Teenagers want (popular thing.) that really shouldn’t require a citation.

started out with Android, switched to iOS. I enjoy the iPhones. I enjoyed Android until I found myself unable to upgrade the OS because the phone I bought didn’t support the latest Android versions (not enough memory as I remember). That soured me on Android. I had a free OS compatible with many phones, but was totally reliant on the phone manufacturer for OS upgrades and the only way to get the upgrades was to buy a new phone. I recognized that situation and decided to switch to iOS. I assume Android has improved the upgrade situation in the years since, but frankly I didn’t see any difference between the OS’es or the companies providing them.

Now if Google had been selling phones back then, it would have been different-I think.

I have an Android Galaxy J. I HAD a Galaxy s7, but it died, as in irreparably dead, and I needed another phone fast. This one was a freebie via T Mobile. Hate 'em both.

I like the Galaxy but am worried the next one would also conk out on me. This time around, I’ll probably whichever operating system tends to last longer, I guess.

Well, it was XT I was responding to originally. He wasn’t just talking about his workplace, though, he was dismissing the expectation that the poll here should be closer to 50/50 (which it is close to in the US) because from what he has observed Android is the preferred choice of young people. That might be true at his work, but it apparently doesn’t apply to the market as a whole.

The 82% I cited isn’t what teenagers say they want, it’s actual current ownership. According to that data, 82% of all US teenagers currently own an iPhone. So if the discussion is what smartphones young people prefer, I would call that relevant.

I’m talking about gaffa framing the results as “aspirational” and celebrity-driven when there apparently is nothing in the study that implies such.

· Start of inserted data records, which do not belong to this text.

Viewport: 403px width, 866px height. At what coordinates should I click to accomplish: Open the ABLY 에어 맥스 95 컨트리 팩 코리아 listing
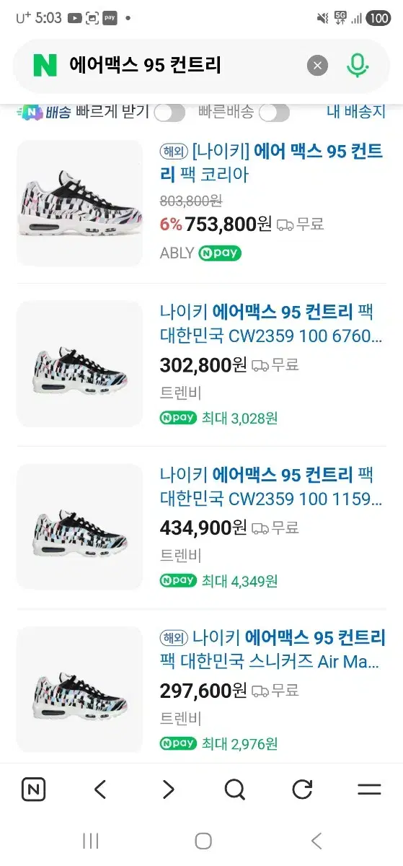[274, 162]
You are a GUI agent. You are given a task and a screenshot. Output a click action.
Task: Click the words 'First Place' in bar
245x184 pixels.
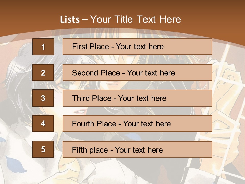coord(91,47)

I’m not familiar with iOS, so I may be talking out of my arse here, but multiple different ways to do the same thing is not necessarily fairly described as inconsistency.

For example, a Windows PC has at least three different ways to Copy/Paste, but it’s highly consistent, in that nearly all applications support all three methods.

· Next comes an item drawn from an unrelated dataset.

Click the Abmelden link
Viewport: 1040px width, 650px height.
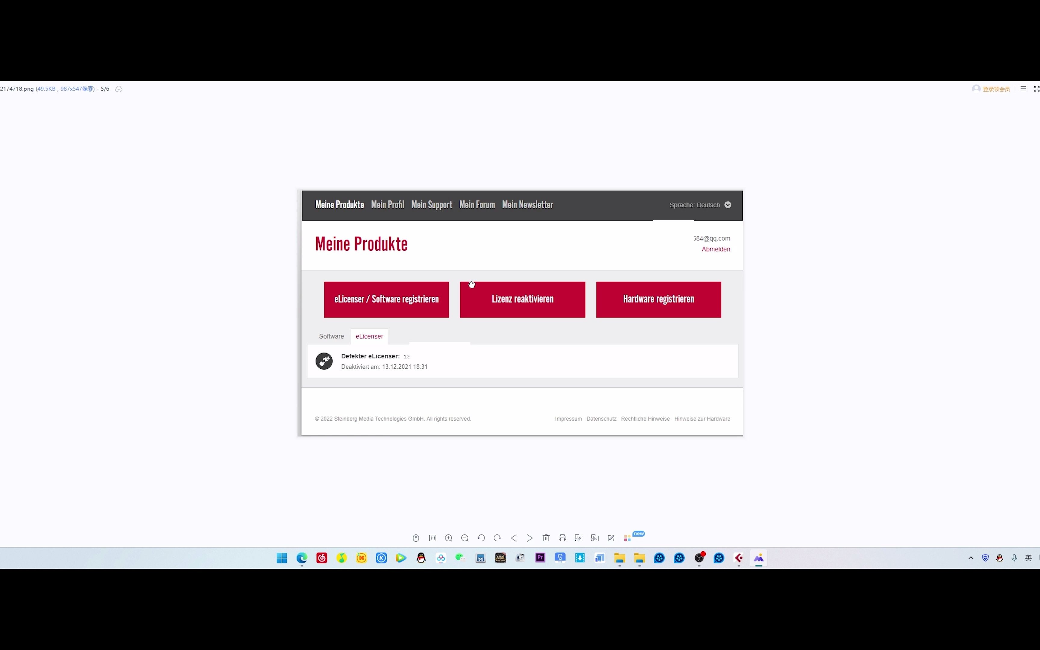(715, 248)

If the four different ways to access ‘Home’ in iOS only work in some various contexts each, and variously not in others, then I would agree, that’s a description of inconsistency.

IPhone here

I went Android for a year with the Samsung Galaxy S4 when the iPhone 5/5S failed to impress me, went back to the iPhone. Listed a number of specific reasons on a post here somewhere, many of which have been addressed in later Android phones, but I’m not switching again any time soon due to the many benefits iOS has when everyone in my family uses between 5 iPhones and 4 iPads collectively.

Oh, I forgot one thing… The Pixel is also the first phone I’ve used that doesn’t have a slot for an SD card. I haven’t missed it at all. It’s nice not having to worry about where your apps are saving their files, or not having to constantly keep track of where your photos are ending up.

By Spring of 2010 I was a late holdout in my group going to smartphones, but as I owned iPods and thus had a lot of support peripherals on hand and iTunes installed already, and the dominant systems around said group were iOS vs. Blackberry, I made up my mind at the time an iPhone 3GS. Come Spring 2015 I upgraded from that one – yes, 5 years on one iPhone acquired long after launch day; shut up, kid – to the iPhone 6 I still have with me, having remained in the iOS ecosystem thru subsequent Lightning-connected iPods and the lack of desire to invest the time in redoing all my library in non-Apple format.

Work assigned me a 6s as of a year ago, which is OK and though it is a 16Gb one, that is actually a benefit as it forces me to discipline myself to have only what is strictly essential for the official purpose.

Now that the iPods qua iPods have run their course and there’s little or no need to sync to my fixed computer save for backing up music that was bought on the handset, who knows what I’ll do when the 6 passes the 4-year mark. Probably stay compatible with work.

Meanwhile I own a cheap WiFi-only tablet that runs on Android, which I mostly use as a glorified media viewer/reader.